For all tissue types analyzed the estimated attenuation values fell within the range of reported values in the literature. Reported μT values in the literature were typically spread over a large range due to the use of different techniques to determine tissue properties, including different wavelengths of light, tissue preparation methods, and tissue harvested from different species.4 The standard deviation of estimated μT and σ values ranged from 12 to 18% and 14 to 24% of the mean value respectively. The relatively large standard deviation was most likely due to differences in the actual scattering and absorption coefficient across a tissue, as variations in tissue properties within an organ lead to changes in optical properties. However, despite the large standard deviations the measured μT values were found to be statistically different for all but the most similar tissues. In all cases in which μT values were not statistically different, the σ values were found to be statistically different. Table 2 shows a correlation between larger σ values for tissues with a larger reported scattering coefficient.
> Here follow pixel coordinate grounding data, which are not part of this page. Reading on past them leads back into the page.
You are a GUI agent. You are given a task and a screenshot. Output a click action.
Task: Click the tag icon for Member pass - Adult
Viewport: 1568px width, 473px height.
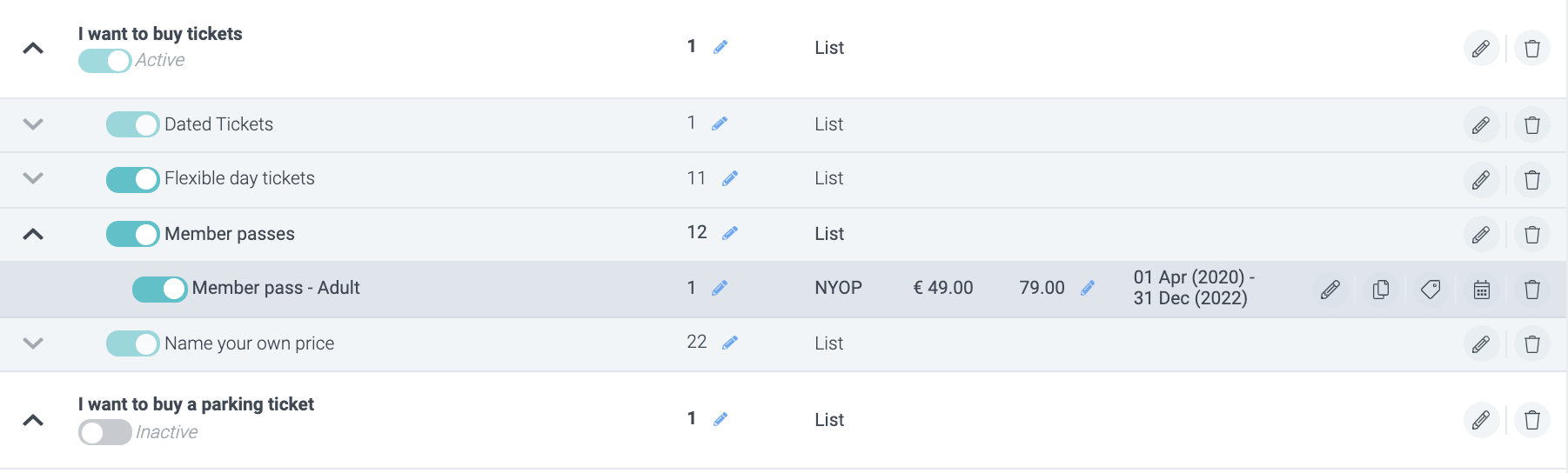tap(1431, 290)
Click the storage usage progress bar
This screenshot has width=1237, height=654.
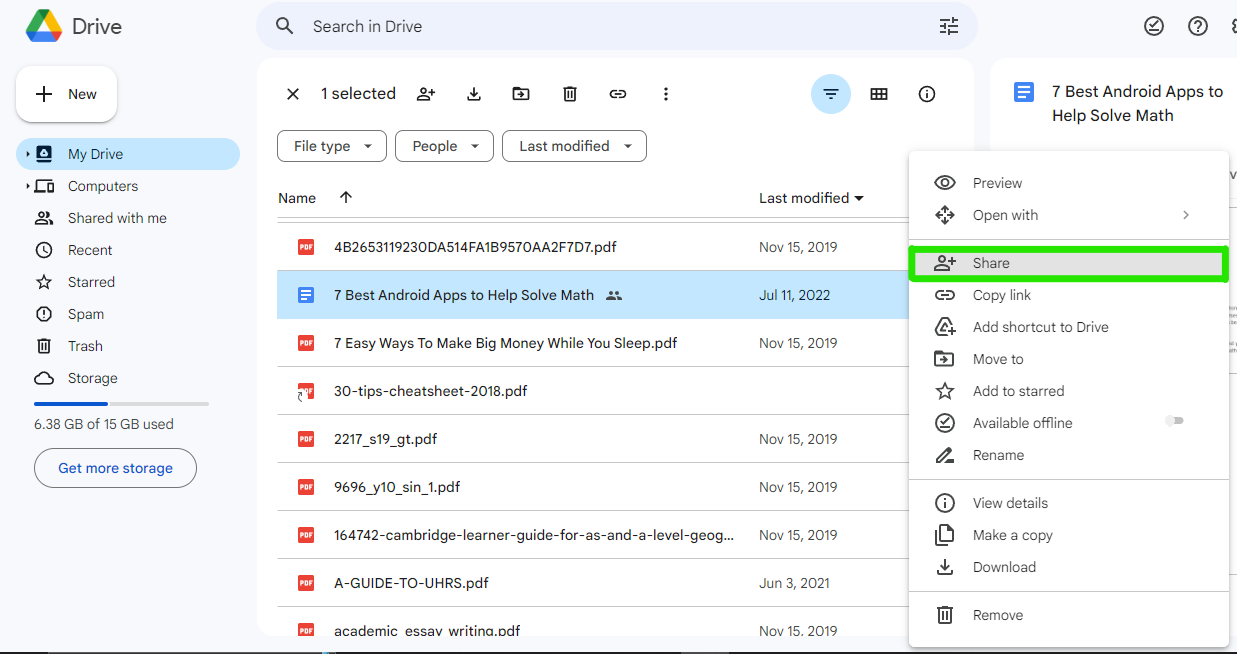click(x=121, y=404)
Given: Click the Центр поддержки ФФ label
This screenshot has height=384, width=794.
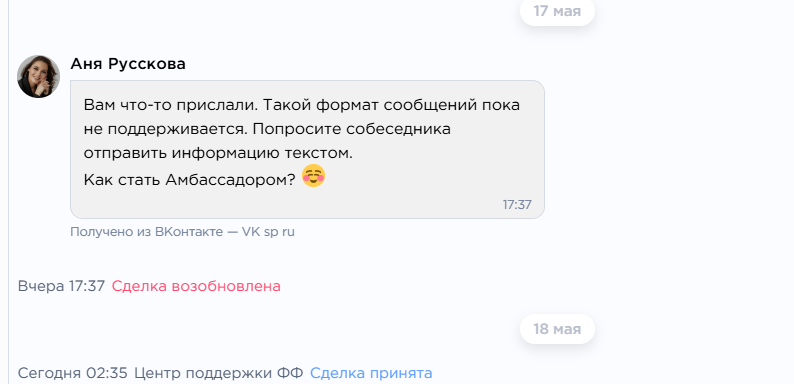Looking at the screenshot, I should pyautogui.click(x=219, y=373).
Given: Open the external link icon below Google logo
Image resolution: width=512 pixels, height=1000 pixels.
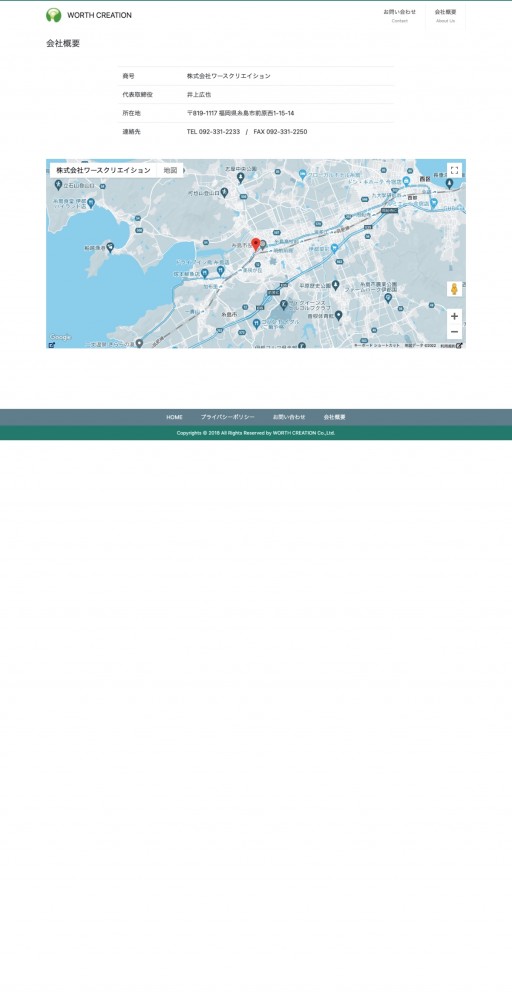Looking at the screenshot, I should (52, 345).
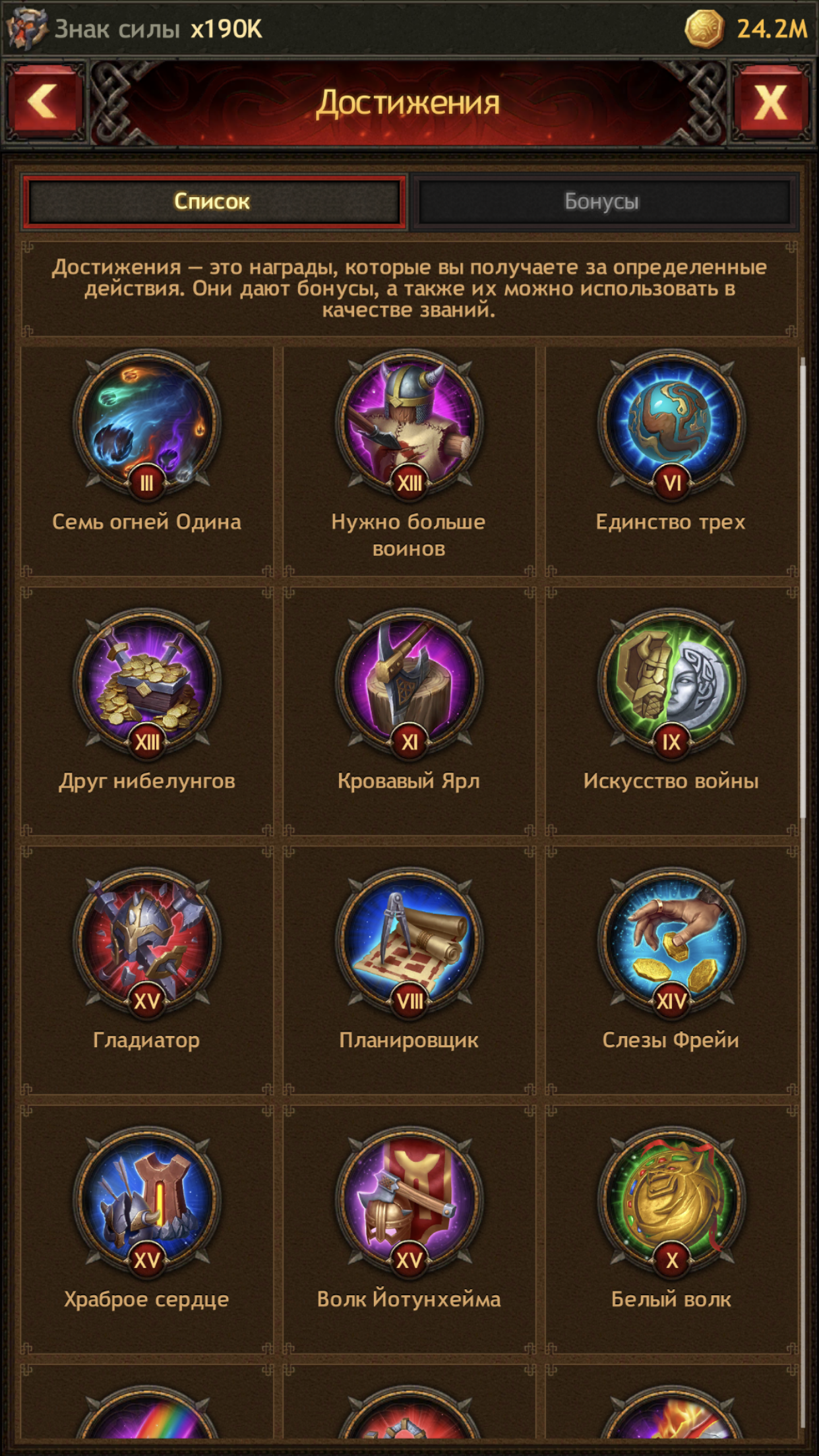Tap the gold coin balance icon
Image resolution: width=819 pixels, height=1456 pixels.
[x=704, y=29]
For example tissues with higher reported scattering coefficients and lower absorption coefficients, fatty tissue (μS = 270 cm−1, μA = .49 cm−1) and brain (μS = 90.2 cm−1, μA = 2.02 cm−1), had a larger measured σ value.4 Similar tissues such as skeletal muscle and cardiac muscle, heart, had fairly similar measured μT values, 267 ± 47.6 cm−1 and 214 ± 41.5 cm−1, and nearly equal σ values, 9.1 ± 2.1 μm and 9.0 ± 2.1 μm. The presence of blood surrounding the cardiac muscle most likely accounts for the increase in measured μT values without changing μS values between the similar tissues. Blood is highly absorbing with reported μT values of 514–1416 cm−1 and weakly scattering with reported μS values of 1.68–4.87 cm−1.4

We believe that cryo-imaging is a promising technology for imaging fluorescent structures and shows particular promise for imaging fluorescently labeled cells, specifically stem cells in regenerative medicine and metastatic cancer. Cryo-imaging is unique compared to in vivo and microscopic techniques, in that it allows micron scale resolution and information-rich contrast mechanisms over very large 3D fields of view.